▶ _The problem_: The lines you return must be all those in the data that hold the string "button".
== Supplied information
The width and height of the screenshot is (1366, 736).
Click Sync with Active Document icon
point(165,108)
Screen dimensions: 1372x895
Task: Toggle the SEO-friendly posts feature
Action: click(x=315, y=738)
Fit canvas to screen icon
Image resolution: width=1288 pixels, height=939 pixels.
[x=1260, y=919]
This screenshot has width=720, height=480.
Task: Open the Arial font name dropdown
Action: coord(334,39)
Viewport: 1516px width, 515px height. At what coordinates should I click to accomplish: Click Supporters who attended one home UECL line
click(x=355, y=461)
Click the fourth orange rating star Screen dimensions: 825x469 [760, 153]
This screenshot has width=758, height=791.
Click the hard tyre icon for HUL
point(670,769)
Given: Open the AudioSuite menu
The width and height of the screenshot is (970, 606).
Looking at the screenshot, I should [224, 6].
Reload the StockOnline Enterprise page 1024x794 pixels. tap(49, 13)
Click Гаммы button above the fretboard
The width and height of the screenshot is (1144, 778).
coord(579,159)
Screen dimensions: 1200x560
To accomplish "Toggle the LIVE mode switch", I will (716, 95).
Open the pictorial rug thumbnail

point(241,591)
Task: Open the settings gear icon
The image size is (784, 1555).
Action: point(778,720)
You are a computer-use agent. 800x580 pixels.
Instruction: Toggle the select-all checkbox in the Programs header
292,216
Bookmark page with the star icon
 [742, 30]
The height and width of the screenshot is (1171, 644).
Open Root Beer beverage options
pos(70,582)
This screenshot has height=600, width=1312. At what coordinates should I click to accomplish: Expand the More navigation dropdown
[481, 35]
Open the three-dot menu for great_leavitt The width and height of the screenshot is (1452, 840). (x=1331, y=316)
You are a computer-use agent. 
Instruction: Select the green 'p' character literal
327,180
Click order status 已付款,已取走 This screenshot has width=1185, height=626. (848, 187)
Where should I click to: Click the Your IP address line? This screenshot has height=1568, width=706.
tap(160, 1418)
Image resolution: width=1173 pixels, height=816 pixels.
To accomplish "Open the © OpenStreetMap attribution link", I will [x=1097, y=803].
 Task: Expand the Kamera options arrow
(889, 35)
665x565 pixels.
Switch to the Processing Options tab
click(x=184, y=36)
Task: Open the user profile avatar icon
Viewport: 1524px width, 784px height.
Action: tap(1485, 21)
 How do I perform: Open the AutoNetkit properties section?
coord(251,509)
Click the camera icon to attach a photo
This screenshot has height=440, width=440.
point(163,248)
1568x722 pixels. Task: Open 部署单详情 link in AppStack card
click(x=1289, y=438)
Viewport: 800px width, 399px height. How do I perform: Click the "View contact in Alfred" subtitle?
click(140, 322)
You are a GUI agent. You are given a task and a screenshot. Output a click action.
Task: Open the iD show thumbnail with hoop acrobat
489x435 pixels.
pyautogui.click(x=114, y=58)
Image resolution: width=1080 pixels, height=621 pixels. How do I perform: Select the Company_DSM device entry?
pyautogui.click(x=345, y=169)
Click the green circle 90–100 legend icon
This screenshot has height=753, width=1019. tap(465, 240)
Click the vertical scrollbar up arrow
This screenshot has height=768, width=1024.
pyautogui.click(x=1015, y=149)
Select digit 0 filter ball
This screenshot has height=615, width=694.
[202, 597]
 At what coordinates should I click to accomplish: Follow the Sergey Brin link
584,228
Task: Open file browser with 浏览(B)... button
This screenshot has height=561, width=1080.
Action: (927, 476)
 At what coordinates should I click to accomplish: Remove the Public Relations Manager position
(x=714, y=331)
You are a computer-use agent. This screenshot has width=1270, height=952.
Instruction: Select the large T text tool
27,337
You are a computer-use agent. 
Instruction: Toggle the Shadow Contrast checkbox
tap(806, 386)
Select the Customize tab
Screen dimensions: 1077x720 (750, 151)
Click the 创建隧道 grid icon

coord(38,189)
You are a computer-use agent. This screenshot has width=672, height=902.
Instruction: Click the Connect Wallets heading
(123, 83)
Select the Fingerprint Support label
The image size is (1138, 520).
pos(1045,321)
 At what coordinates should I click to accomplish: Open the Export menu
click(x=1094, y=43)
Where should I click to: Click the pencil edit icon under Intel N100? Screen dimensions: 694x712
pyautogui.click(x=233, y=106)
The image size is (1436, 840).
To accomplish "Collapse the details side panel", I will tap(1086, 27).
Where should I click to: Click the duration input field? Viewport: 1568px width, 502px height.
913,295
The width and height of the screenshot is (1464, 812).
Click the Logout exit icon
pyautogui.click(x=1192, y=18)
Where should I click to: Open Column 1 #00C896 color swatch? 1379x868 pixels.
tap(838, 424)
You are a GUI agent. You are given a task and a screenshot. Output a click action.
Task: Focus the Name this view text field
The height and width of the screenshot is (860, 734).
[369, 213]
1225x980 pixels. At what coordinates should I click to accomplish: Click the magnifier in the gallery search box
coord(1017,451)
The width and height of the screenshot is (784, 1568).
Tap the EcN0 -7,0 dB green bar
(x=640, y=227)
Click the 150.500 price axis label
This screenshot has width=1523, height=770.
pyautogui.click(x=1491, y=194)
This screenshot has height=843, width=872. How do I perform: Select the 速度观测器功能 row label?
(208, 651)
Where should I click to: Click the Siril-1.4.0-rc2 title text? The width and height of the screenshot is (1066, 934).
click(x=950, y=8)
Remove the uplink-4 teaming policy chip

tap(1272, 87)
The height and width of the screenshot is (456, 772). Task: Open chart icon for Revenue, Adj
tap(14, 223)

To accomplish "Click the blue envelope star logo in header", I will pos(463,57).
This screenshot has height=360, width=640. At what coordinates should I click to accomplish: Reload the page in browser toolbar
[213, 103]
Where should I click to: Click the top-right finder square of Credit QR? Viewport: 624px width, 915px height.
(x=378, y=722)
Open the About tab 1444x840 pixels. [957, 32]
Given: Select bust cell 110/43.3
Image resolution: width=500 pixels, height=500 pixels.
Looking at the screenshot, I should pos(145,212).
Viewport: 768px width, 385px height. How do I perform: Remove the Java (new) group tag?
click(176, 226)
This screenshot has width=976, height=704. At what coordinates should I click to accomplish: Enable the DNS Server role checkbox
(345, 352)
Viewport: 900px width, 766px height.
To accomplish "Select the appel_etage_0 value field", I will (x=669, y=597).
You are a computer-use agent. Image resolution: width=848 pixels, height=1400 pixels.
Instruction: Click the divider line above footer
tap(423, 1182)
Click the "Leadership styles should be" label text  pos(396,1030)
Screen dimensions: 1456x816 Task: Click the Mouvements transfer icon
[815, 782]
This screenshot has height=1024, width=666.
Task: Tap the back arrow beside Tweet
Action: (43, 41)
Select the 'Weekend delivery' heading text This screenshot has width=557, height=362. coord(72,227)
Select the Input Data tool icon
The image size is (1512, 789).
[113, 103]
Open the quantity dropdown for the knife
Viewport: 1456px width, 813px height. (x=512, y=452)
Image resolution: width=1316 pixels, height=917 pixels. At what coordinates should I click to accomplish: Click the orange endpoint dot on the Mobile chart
====
▶ _Output for this task_:
Click Гаммы button above the fretboard
Task: Open file browser with 浏览(B)... button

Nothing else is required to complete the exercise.